White House Correspondent

IN WHAT appeared to be a positive step in the Bosnian peace talks yesterday, the Bosnian President, Alija Izetbegovic, was said to be ready to sign the map drawn up by Lord Owen and Cyrus Vance that would divide Bosnia and Herzegovina into four semi-autonomous provinces.

The positive signals came as all three leaders of the warring factions in Bosnia - Muslims, represented by Mr Izetbegovic, the Serbs led by Radovan Karadzic and the Croats led by Mate Boban - were preparing to leave New York. They said they would return next week. Lord Owen said he would brief the EC tomorrow and also return next week.

The Croat leader, Mate Boban, said the talks had been 'very positive' and forecast that Mr Izetbegovic would sign the peace accord after returning from consultations in Sarajevo. Even Mr Karadzic was last night sounding positive. 'We are going to think over and over again about the map,' he said.

In a frustrating week of negotiations, the strategy of Mr Vance and Lord Owen was to bring the Muslims on board with the Croats.
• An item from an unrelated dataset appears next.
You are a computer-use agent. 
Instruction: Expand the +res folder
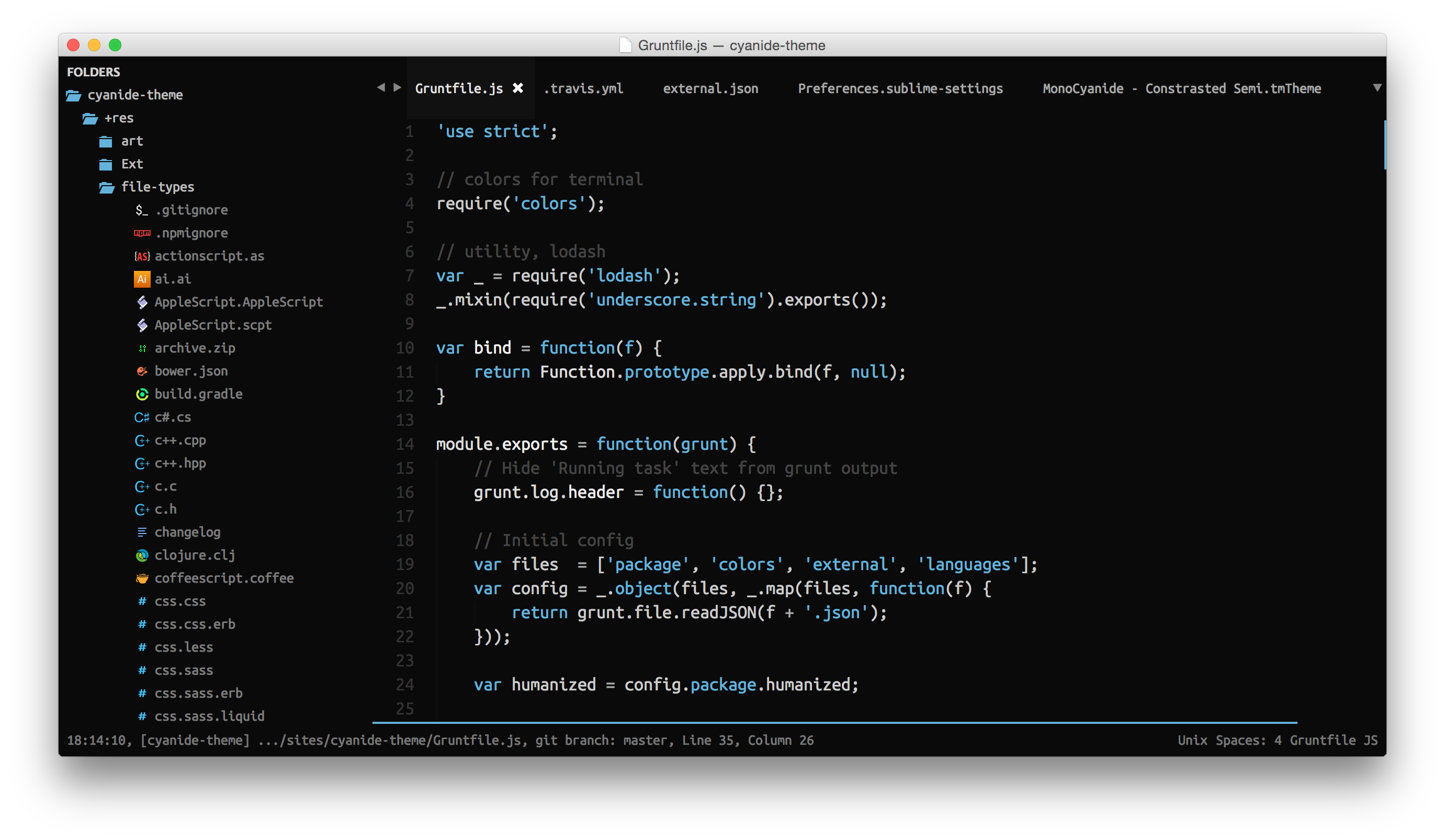click(x=118, y=117)
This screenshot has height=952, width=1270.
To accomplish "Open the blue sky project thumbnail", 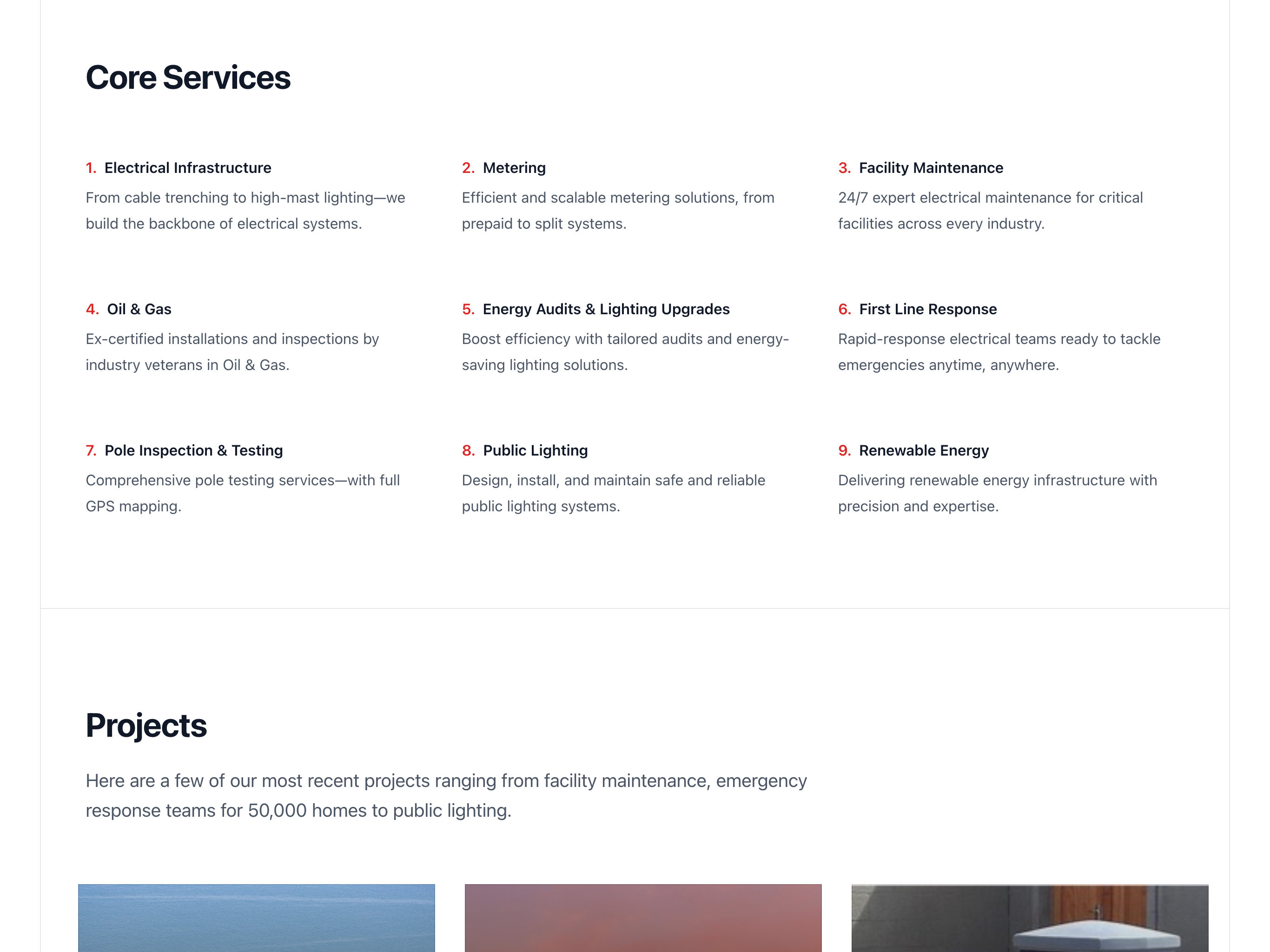I will [257, 918].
Their hope was that Russia would then put pressure on the Serbs to compromise.

In Sarajevo, meanwhile, the commander of UN troops in Bosnia, General Philippe Morillon, said that the Muslim village of Cerska in eastern Bosnia had fallen to Serb forces. Returning from a visit to the village he said Serb soldiers were in in full control, after conducting a 10-month siege, and all civilians had fled.

Gen Morillon went to Cerska to check rumours of Serb atrocities and widespread starvation. He said the village had suffered heavy shelling, and many houses were burned, but he found no immediate evidence of any massacre and saw no dead bodies.

The end of the latest round of talks in New York came after extraordinary efforts by the mediators, Mr Vance and Lord Owen, and by the Secretary-General of the UN, Boutros Boutros-Ghali. He had arranged with President Clinton that he would publicly support the US aid air drop in Bosnia, even though he was not happy about its effectiveness, in return for a full US diplomatic effort to persuade Mr Izetbegovic to accept the Vance-Owen plan.

In the event the US effort, as seen by the two mediators, was less than total and led to some strong exchanges between Lord Owen and the US special representative to the talks, Reginald Bartholomew. On Friday it appeared that the talks might break up without Mr Izetbegovic accepting the map, and there being little chance of getting the three leaders together again. Of the three warring factions, only the Croats have accepted the map.

In a separate move on the Balkan war, Mr Clinton has promised further sanctions against the delivery of oil and other supplies to the Serbs in former Yugoslavia. He did not say how the existing sanctions might be tightened.